Value Line found another way to profit from its mutual funds, according to the SEC — overcharging customers. Starting in 1986, when Ms. Buttner was president but not yet CEO, the company began what the SEC called a “fraudulent practice” of sending mutual fund trades to brokers who charged inflated commissions and then kicked back a portion of the commissions to Value Line.

The SEC said that Ms. Buttner “misled” the mutual funds’ independent directors into believing that the commissions paid for legitimate services and that she continued to authorize and monitor the scheme until it was halted in 2004 when an employee tipped off the feds.

While the investigation simmered, Value Line’s business, like other publishers’, plunged. Revenue declined from the high-$90-million range this decade to $69 million last year.

In the past two years, print circulation revenue has fallen by 30%, and online revenue hasn’t risen nearly enough to offset the decline. Based on last year’s revenue figures, Value Line appears to have about 70,000 subscribers to its investment survey and other publications. As subscribers vanish, so do employees. At187, the staff is half what it was a decade ago.

The company’s spokesman wrote that Value Line has no debt and generated “excellent” operating margins during Ms. Buttner’s tenure.

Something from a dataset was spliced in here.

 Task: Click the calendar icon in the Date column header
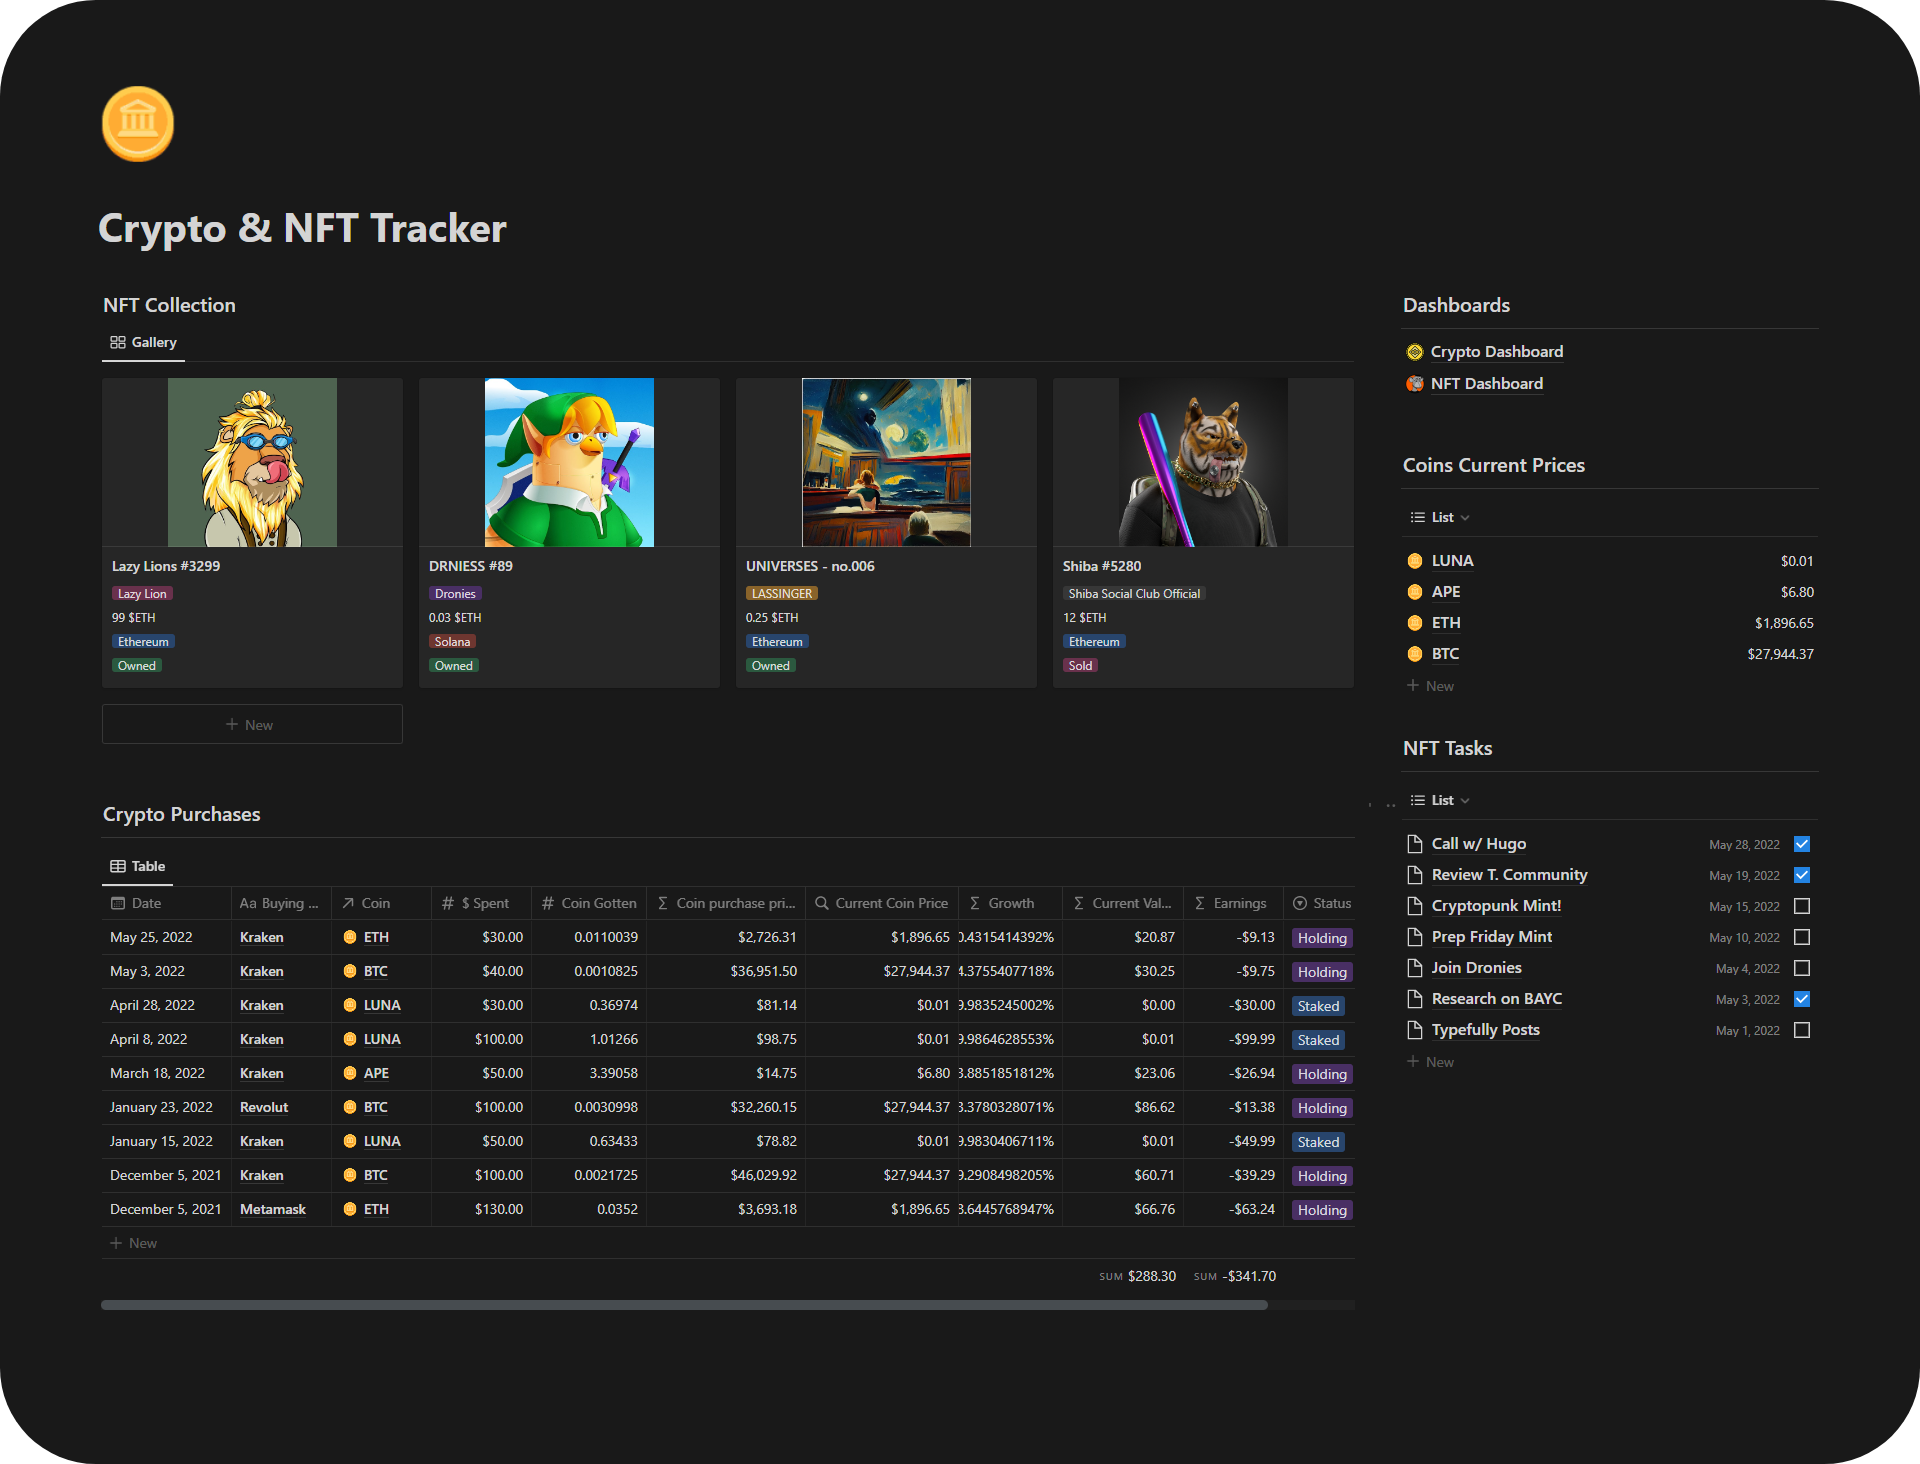coord(117,902)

During the company’s decline, Ms. Buttner fattened her wallet with hefty dividends. Last year, for instance, the company paid out $15 million, equal to about two-thirds of its net income; Ms. Buttner got $13 million of that amount, thanks to her 100% stake in Arnold Bernhard & Co. Inc., the entity that owns 86.5% of Value Line. In 2005, she oversaw the issue of a special dividend of $175 million that paid her $150 million.

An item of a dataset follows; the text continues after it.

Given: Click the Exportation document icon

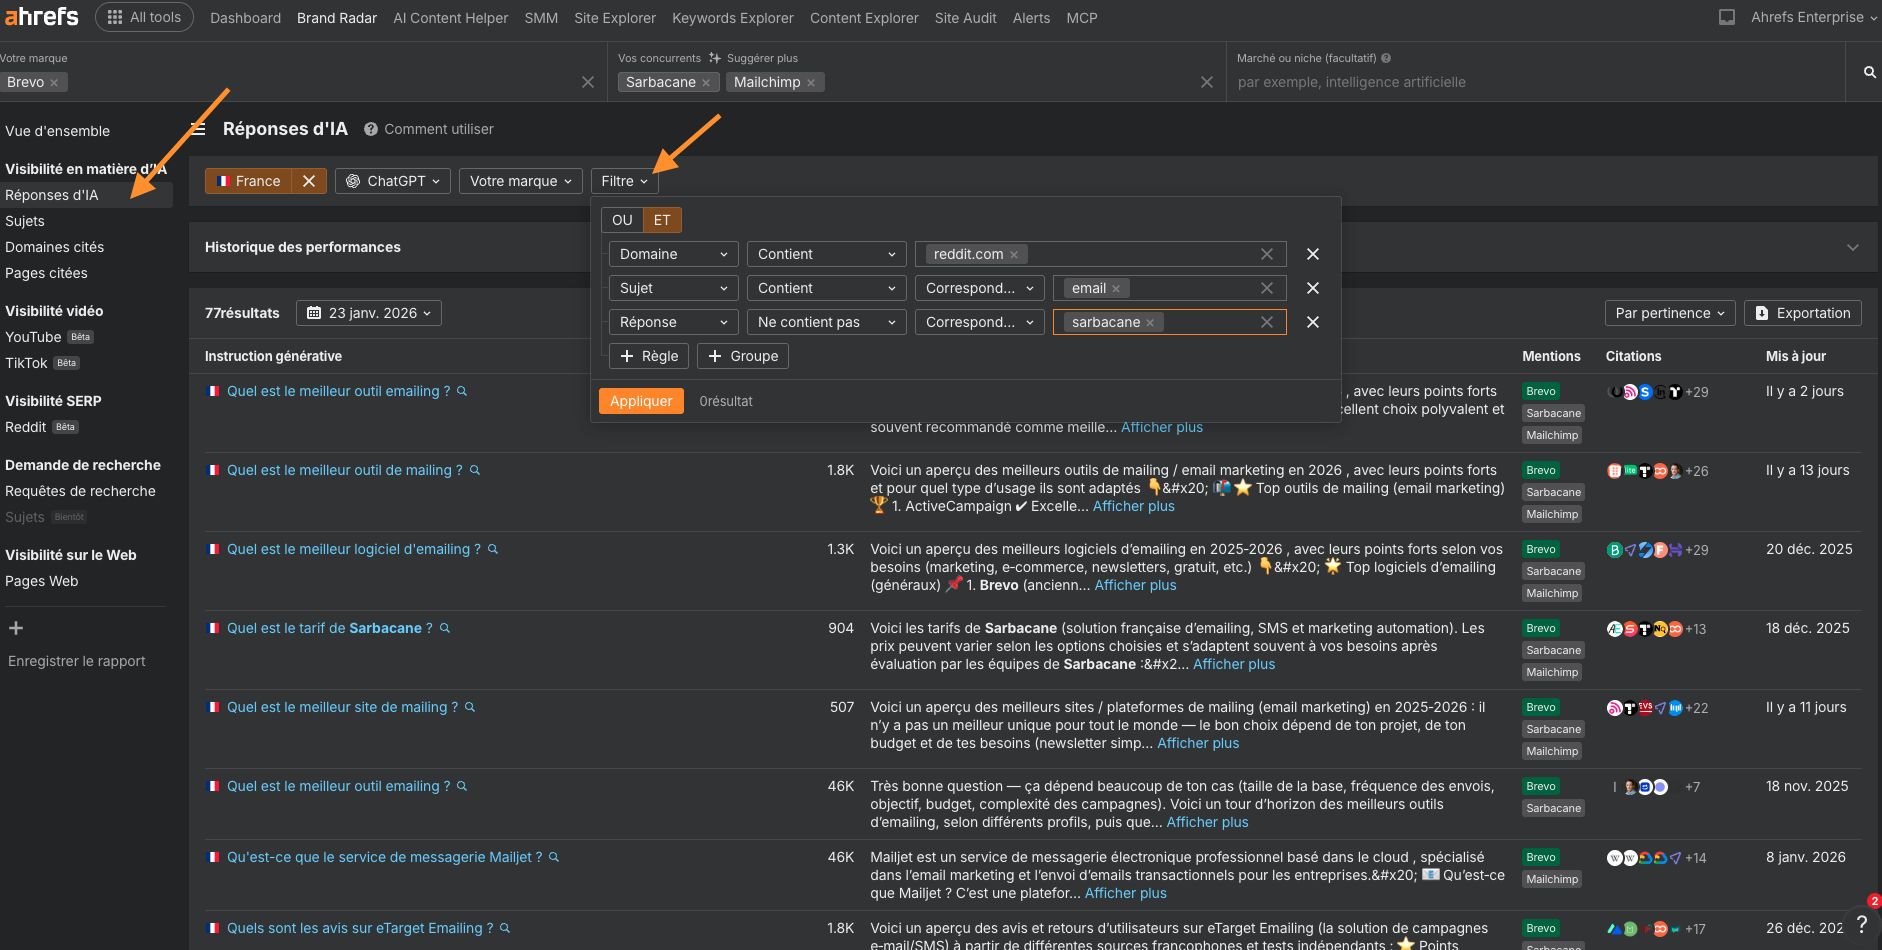Looking at the screenshot, I should coord(1760,313).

In the SEC settlement with Value Line, Ms. Buttner and her longtime deputy, David Henigson, none of the parties admitted wrongdoing. The Value Line spokesman noted that the commissions under SEC scrutiny amounted to less than 1.5% of the company’s total revenue during the period covered by the settlement.

Under its terms, she was fined $1 million and must sell her stake in Value Line within a year, put it in a blind trust or otherwise arrange matters so that she no longer controls it.

Aaron Elstein is a reporter for sister publication Crain’s New York Business.